Choosing a Deductible for a Fidelity Bond

A deductible is the amount deducted from a claim payment. The deductible you choose influences your costs.

Deductibles on fidelity bonds can be as high as $150,000, but more common deductibles are $10,000, $25,000 and $50,000.

Choosing a higher deductible typically saves money when purchasing your fidelity bond. Each business must weigh these savings against the risk of having a lower payout if you need to file a claim.

Does Your Business Need a Fidelity Bond?

Examples of when you may need a fidelity bond include:

  • A business might consider purchasing a fidelity bond if the company has employees who regularly handle cash or other expensive assets.
  • Someone who runs a dog-sitting or janitorial services company might want a business service bond, which can cover clients if one of your employees steals from them.
  • A nonprofit or accounting company might consider purchasing a standard employee dishonesty bond, which covers a business if an employee steals from the company.
  • An ERISA bond benefits businesses with private sector employee benefit plans in the event that fraud or dishonesty creates a loss.
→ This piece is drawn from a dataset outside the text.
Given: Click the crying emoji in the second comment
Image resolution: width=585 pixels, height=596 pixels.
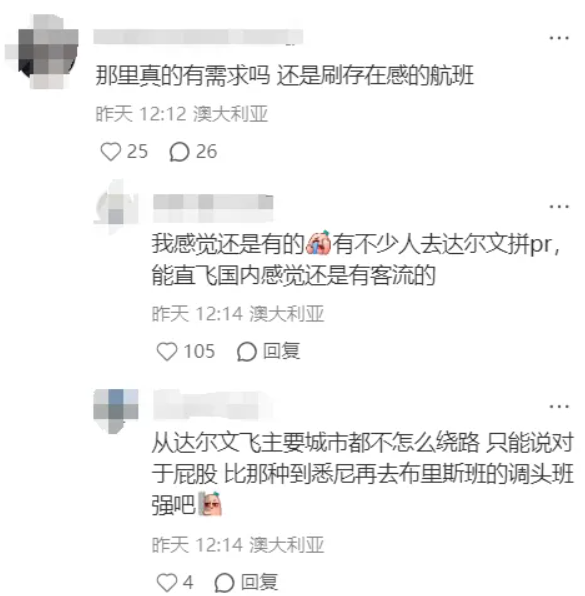Looking at the screenshot, I should click(319, 243).
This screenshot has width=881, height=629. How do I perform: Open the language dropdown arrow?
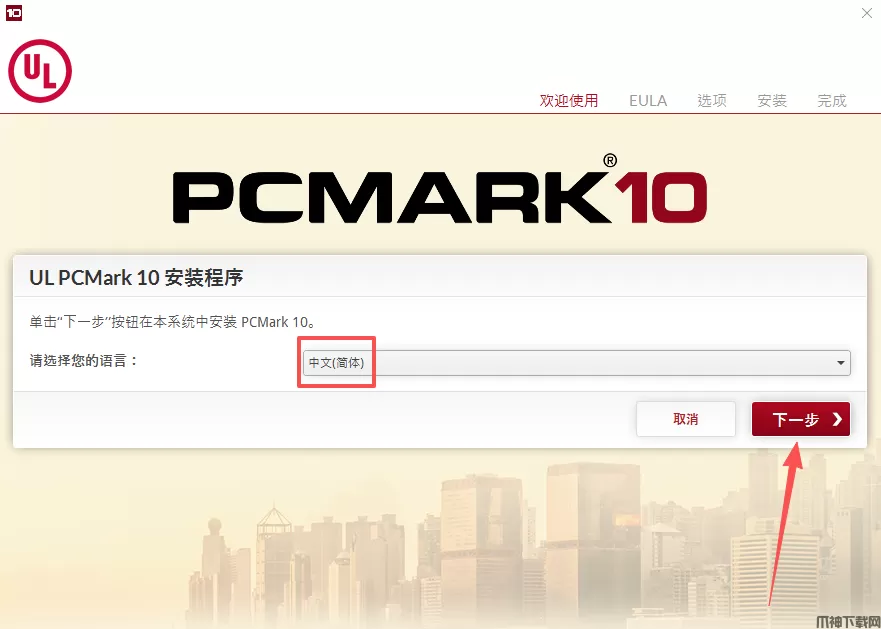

There are also situations when you might be required to purchase a fidelity bond. For example, some states require janitorial service providers to purchase fidelity bonds. Notary publics typically are often required to purchase notary bonds as well.

There are also situations in which your clients may require you to have a fidelity bond. For example, if you have a consulting firm, your client contract may need a fidelity bond to help cover theft, fraud, electronic funds transfers and unlawful data access.

How To Get a Fidelity Bond

A company interested in a fidelity bond purchases the bond from a provider, which might include:

  • Bonding companies
  • Brokerages
  • Insurance companies

Insurance companies that offer fidelity bonds include:

  • Auto-Owners Insurance. Offers employee dishonesty bonds and ERISA bonds.
  • Colonial Bonds & Insurance. Offers ERISA fidelity, employee dishonesty, janitorial and homes service, and service provider fidelity bonds.
  • Nationwide. Sells business services bonds, standard employee dishonesty bonds and ERISA bonds.
  • State Farm. Sells both surety bonds and a wide range of fidelity bonds from ERISA bonds to business services bonds, and condo and homeowners association bonds.
  • The Hartford. Offers ERISA fidelity bonds that insure your business against losses from an employee plan tied to theft and fraud.
  • Travelers. Sells ERISA fidelity insurance and fidelity and crime insurance, which covers employee dishonesty, credit card forgery, destruction of property, and computer fraud and theft.
  • Zurich North America. Sells ERISA fidelity bonds.